=== Texte du document ===
####################

Une fois le corpus délimité, il s’agissait dans un premier temps d’examiner la possibilité de proposer une définition du genre « roman noir », à partir de la confrontation des œuvres sélectionnées, et à partir des définitions et typologies relevées dans différents textes critiques. La locution « roman noir » porte en elle-même les indices de la complexité du genre, et pose de nombreux problèmes relatifs à la notion même de genre. Pour reprendre la proposition de Jean-Marie Schaeffer :
Notre tâche la plus urgente n’est pas tant de proposer de nouvelles définitions génériques que d’analyser le fonctionnement des noms génériques ( …) et d’essayer de voir à quoi ils réfèrentNote31. .
Telle est une des raisons de la labilité générique du roman noir : le nom de genre lui-même réfère à des sources diverses, et ne reçoit pas les mêmes acceptions d’un auteur à l’autre, d’un critique à l’autre. En outre, le roman noir se définit rarement seul, il entre dans des typologies regroupant d’autres sous-genres policiers tels que le récit d’énigme et le roman à suspense. Prévaut alors l’entreprise typologique, visant à établir des définitions contrastives. Ayant constaté l’impossibilité de dégager une définition stable et globalisante, nous avons résolu de soumettre les œuvres du corpus à une analyse textuelle, afin d’examiner la possibilité de fonder une définition du genre sur des invariants poétiques, qu’ils soient thématiques, structurels, ou narratologiques.

####################

=== À faire ===
Pouvez-vous recopier mot pour mot le passage du texte sur le roman noir qui commence aux mots « Une fois le » et s'arrête après « ils réfèrentNote31. . » ?

=== Données fournies ===
####################

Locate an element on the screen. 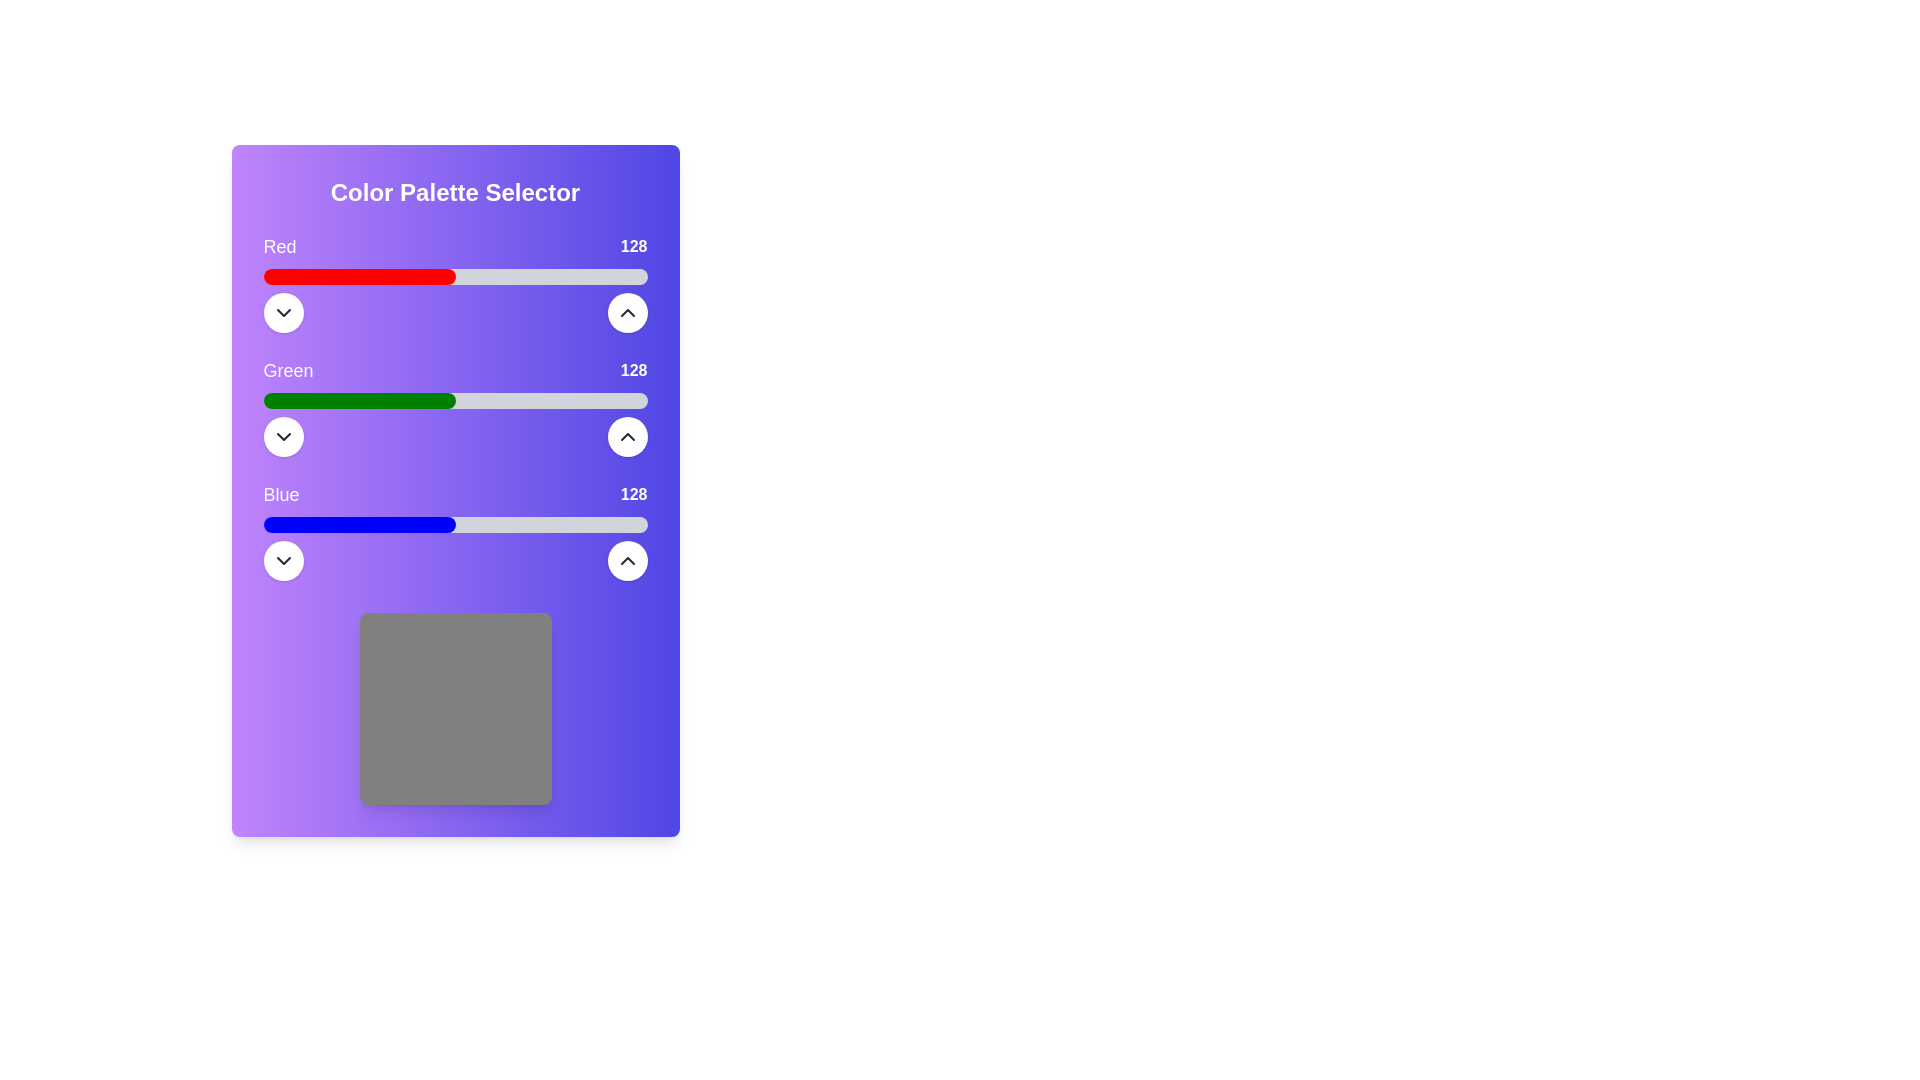 Image resolution: width=1920 pixels, height=1080 pixels. the green component of the color is located at coordinates (371, 401). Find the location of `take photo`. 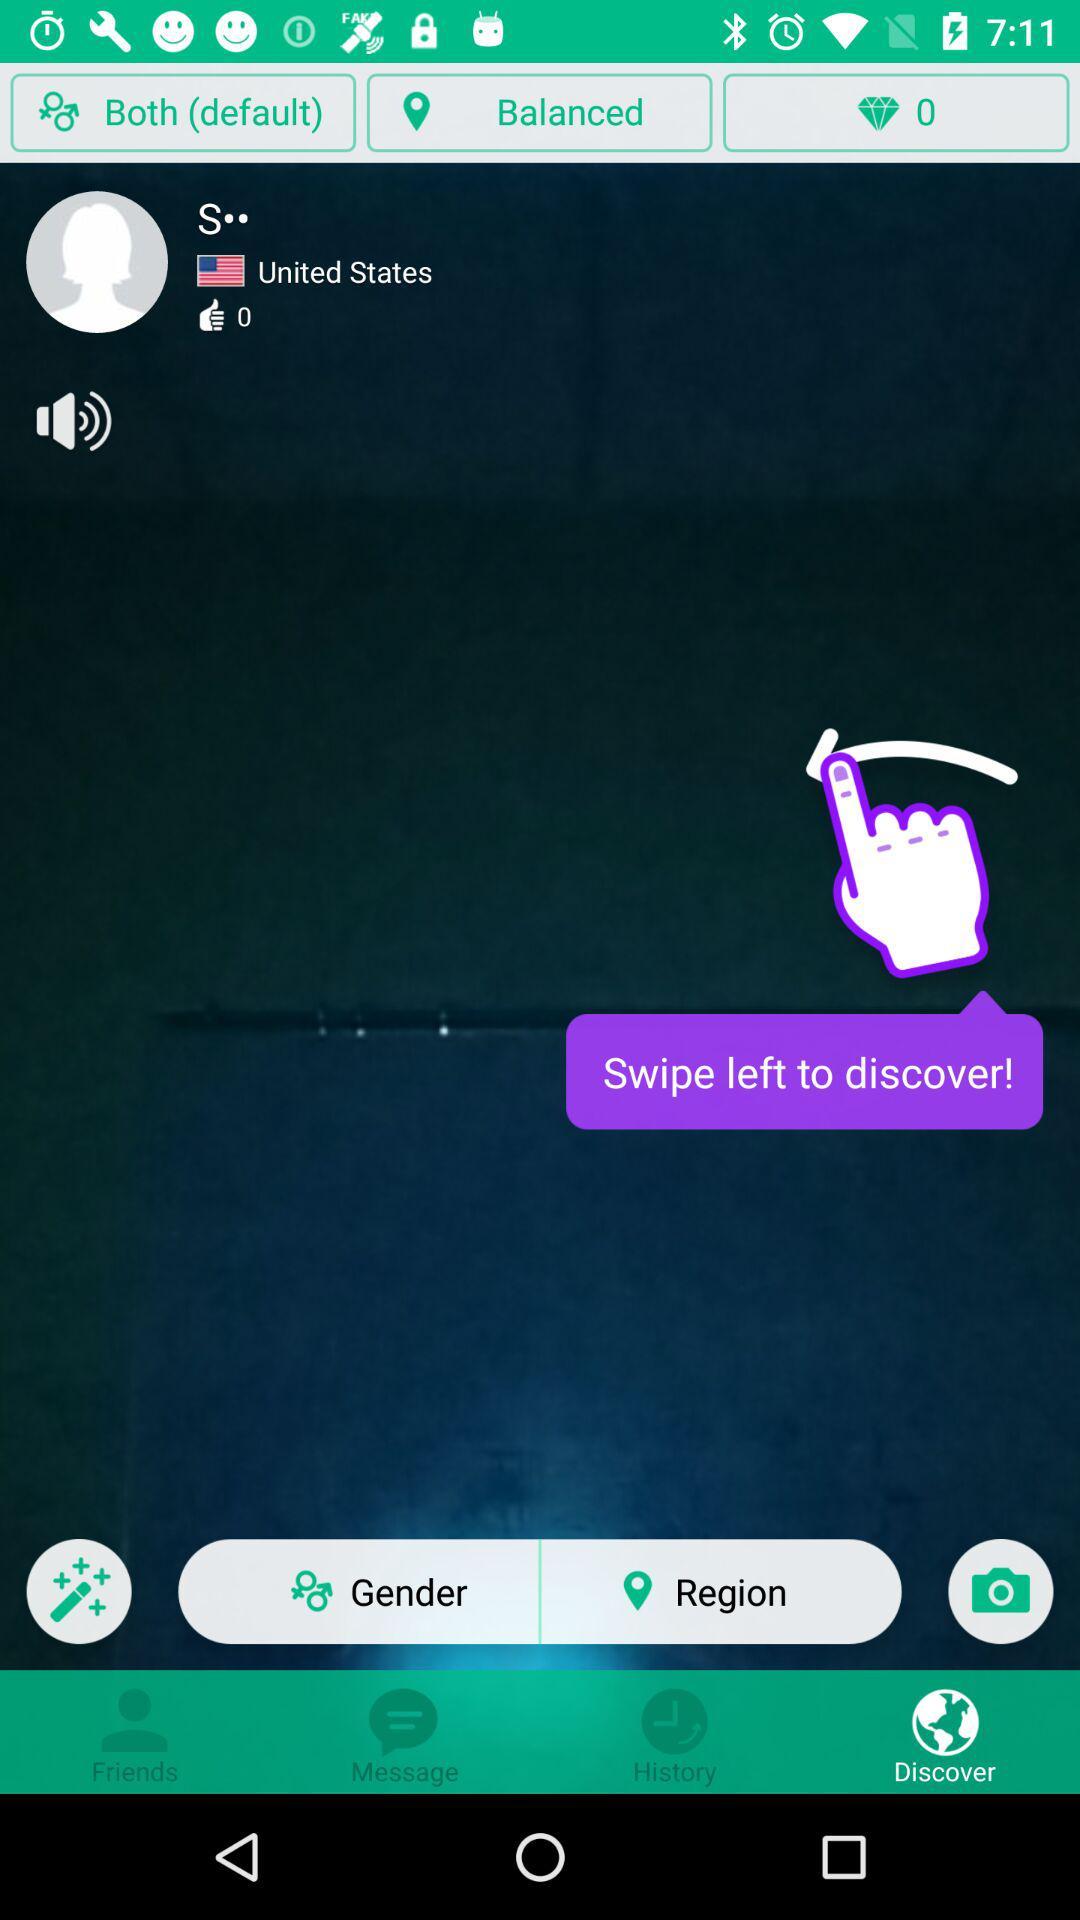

####################

=== Résultat obtenu ===
Une fois le corpus délimité, il s’agissait dans un premier temps d’examiner la possibilité de proposer une définition du genre « roman noir », à partir de la confrontation des œuvres sélectionnées, et à partir des définitions et typologies relevées dans différents textes critiques. La locution « roman noir » porte en elle-même les indices de la complexité du genre, et pose de nombreux problèmes relatifs à la notion même de genre. Pour reprendre la proposition de Jean-Marie Schaeffer :
Notre tâche la plus urgente n’est pas tant de proposer de nouvelles définitions génériques que d’analyser le fonctionnement des noms génériques ( …) et d’essayer de voir à quoi ils réfèrentNote31. .